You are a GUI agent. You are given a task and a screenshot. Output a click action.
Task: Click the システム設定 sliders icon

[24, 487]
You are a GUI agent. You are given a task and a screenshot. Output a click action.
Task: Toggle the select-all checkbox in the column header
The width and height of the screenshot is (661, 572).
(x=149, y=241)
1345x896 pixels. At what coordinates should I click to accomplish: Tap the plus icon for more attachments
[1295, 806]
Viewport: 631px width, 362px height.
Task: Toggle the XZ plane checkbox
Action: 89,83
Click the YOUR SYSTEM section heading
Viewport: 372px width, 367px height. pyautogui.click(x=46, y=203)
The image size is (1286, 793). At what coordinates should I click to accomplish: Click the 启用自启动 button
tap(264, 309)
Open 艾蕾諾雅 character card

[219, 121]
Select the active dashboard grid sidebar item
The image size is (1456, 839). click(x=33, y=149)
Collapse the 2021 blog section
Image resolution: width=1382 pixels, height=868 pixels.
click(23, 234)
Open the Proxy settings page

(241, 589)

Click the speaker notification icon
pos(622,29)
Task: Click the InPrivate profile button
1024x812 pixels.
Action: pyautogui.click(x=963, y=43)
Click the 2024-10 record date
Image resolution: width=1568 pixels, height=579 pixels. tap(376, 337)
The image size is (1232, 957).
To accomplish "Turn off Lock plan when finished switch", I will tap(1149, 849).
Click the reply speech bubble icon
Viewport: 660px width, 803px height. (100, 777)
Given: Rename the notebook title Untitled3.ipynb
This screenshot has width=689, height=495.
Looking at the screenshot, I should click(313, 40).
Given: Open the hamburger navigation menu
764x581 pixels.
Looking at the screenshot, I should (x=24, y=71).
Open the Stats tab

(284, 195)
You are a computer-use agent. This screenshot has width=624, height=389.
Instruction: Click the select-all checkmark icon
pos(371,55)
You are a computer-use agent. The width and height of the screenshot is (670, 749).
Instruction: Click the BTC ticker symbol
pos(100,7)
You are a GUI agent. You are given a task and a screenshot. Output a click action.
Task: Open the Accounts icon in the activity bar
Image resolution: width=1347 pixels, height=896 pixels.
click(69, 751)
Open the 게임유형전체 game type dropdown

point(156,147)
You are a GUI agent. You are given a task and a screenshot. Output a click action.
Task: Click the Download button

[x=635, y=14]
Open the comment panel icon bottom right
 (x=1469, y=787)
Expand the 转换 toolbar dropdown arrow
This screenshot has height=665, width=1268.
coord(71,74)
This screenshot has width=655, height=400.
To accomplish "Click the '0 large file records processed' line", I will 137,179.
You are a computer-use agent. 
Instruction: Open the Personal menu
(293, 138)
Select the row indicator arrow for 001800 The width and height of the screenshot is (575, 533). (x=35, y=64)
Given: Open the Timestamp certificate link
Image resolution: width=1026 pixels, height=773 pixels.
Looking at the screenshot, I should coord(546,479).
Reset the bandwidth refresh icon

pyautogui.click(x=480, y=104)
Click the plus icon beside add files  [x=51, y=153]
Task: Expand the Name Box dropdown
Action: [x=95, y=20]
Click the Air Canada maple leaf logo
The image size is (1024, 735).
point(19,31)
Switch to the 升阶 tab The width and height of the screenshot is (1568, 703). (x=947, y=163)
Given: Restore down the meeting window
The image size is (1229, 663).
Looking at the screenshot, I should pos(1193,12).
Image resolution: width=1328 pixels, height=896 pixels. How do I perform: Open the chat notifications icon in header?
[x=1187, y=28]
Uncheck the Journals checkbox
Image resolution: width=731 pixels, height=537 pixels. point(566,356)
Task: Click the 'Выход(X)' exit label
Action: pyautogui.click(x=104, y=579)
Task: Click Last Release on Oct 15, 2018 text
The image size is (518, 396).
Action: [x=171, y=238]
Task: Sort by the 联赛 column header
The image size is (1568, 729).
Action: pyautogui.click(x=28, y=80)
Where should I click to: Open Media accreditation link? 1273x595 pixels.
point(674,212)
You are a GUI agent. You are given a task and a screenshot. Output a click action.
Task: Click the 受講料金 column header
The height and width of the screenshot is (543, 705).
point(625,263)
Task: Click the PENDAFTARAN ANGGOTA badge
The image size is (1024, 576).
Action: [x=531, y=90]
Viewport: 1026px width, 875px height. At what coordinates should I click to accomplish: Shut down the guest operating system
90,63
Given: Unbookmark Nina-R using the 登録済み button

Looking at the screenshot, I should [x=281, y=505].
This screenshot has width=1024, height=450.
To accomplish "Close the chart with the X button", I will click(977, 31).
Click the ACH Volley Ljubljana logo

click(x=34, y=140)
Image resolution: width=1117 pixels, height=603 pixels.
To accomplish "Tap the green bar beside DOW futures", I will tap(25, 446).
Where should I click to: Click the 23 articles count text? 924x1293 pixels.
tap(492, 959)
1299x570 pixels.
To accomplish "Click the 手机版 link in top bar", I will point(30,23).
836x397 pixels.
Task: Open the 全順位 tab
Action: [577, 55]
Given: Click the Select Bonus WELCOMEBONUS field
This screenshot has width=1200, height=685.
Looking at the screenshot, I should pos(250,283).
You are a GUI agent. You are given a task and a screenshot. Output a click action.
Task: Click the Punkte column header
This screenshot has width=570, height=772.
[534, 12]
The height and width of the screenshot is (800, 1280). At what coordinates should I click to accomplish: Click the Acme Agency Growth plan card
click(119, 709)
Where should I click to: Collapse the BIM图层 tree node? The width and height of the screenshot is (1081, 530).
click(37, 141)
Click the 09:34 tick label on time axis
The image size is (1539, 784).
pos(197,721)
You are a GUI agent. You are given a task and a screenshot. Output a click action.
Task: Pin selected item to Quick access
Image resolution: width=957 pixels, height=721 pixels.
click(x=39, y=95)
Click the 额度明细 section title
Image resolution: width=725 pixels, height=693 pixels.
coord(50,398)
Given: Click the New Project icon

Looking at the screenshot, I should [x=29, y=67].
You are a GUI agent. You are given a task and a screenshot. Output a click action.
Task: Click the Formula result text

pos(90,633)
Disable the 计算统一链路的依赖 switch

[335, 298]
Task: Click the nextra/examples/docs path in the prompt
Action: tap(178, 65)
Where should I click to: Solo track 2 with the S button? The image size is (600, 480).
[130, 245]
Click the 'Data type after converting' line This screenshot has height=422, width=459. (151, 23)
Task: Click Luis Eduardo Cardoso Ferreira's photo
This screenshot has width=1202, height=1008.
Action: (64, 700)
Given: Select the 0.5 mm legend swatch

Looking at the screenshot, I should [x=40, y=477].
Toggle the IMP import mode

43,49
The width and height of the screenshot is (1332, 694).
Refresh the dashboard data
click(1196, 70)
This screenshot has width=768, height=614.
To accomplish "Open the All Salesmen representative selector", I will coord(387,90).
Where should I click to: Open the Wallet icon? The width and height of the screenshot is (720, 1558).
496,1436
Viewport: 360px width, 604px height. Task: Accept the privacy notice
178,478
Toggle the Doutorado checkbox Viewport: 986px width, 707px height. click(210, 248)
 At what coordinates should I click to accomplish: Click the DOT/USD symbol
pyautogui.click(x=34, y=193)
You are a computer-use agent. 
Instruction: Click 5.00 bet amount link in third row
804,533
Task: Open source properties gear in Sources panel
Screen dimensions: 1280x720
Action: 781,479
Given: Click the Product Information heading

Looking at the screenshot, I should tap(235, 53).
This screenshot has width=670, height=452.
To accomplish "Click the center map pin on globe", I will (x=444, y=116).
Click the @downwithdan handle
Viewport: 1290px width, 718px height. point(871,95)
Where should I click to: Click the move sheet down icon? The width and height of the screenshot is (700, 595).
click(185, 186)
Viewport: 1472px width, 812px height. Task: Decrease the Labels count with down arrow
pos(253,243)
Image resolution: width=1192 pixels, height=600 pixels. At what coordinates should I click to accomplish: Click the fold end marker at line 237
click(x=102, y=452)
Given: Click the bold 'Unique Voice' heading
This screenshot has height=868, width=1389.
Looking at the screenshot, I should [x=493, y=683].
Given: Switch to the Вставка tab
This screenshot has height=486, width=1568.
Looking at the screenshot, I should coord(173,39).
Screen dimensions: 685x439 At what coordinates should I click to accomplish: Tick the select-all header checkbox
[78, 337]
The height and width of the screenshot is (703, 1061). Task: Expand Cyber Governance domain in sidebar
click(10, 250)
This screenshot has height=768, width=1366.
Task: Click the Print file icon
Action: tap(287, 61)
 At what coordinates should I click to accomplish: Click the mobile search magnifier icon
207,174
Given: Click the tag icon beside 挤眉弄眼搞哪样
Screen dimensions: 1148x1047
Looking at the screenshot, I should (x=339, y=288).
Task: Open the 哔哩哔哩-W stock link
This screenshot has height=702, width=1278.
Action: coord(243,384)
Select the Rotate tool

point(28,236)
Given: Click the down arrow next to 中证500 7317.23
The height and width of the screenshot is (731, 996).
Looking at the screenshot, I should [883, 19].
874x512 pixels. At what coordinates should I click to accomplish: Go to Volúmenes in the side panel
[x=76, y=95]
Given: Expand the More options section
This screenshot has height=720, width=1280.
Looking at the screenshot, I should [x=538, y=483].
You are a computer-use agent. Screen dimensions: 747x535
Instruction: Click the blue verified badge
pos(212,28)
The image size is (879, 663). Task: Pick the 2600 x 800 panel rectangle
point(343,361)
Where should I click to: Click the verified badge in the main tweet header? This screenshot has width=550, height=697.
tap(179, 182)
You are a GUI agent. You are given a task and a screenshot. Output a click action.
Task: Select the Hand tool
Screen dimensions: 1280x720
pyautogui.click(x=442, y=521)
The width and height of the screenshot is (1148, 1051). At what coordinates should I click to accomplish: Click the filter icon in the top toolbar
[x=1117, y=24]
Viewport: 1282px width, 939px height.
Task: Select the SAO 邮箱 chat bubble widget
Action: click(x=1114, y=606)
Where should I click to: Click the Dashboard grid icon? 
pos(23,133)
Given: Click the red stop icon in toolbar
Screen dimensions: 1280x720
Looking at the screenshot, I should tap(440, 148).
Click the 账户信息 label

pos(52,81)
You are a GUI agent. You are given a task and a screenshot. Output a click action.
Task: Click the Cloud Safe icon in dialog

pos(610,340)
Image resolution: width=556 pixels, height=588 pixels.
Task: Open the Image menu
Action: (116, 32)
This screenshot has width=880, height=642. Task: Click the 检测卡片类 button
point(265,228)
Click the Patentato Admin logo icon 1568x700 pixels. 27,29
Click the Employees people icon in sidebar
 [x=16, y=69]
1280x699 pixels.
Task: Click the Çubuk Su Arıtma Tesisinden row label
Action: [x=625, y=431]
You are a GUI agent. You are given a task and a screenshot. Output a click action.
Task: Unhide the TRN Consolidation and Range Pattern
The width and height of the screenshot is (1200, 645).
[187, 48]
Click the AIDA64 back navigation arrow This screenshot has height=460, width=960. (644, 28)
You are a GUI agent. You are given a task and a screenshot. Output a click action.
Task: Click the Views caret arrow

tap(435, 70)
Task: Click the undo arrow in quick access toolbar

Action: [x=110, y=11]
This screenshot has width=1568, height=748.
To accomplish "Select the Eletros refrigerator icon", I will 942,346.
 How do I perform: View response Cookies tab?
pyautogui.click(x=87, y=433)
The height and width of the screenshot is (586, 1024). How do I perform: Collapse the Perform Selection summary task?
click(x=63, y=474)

-*-

### ACTIVITY
Include the first line of the listing, the line with "The image size is (1232, 957).", and every line between them, each repeated exactly, and output only those.

### SOLUTION
You are a GUI agent. You are given a task and a screenshot. Output a click action.
Task: Click the システム設定 sliders icon

[24, 487]
You are a GUI agent. You are given a task and a screenshot. Output a click action.
Task: Toggle the select-all checkbox in the column header
The width and height of the screenshot is (661, 572).
(x=149, y=241)
1345x896 pixels. At what coordinates should I click to accomplish: Tap the plus icon for more attachments
[1295, 806]
Viewport: 631px width, 362px height.
Task: Toggle the XZ plane checkbox
Action: 89,83
Click the YOUR SYSTEM section heading
Viewport: 372px width, 367px height. pyautogui.click(x=46, y=203)
The image size is (1286, 793). At what coordinates should I click to accomplish: Click the 启用自启动 button
tap(264, 309)
Open 艾蕾諾雅 character card

[219, 121]
Select the active dashboard grid sidebar item
The image size is (1456, 839). click(x=33, y=149)
Collapse the 2021 blog section
Image resolution: width=1382 pixels, height=868 pixels.
click(23, 234)
Open the Proxy settings page

(241, 589)

Click the speaker notification icon
pos(622,29)
Task: Click the InPrivate profile button
1024x812 pixels.
Action: pyautogui.click(x=963, y=43)
Click the 2024-10 record date
Image resolution: width=1568 pixels, height=579 pixels. tap(376, 337)
The image size is (1232, 957).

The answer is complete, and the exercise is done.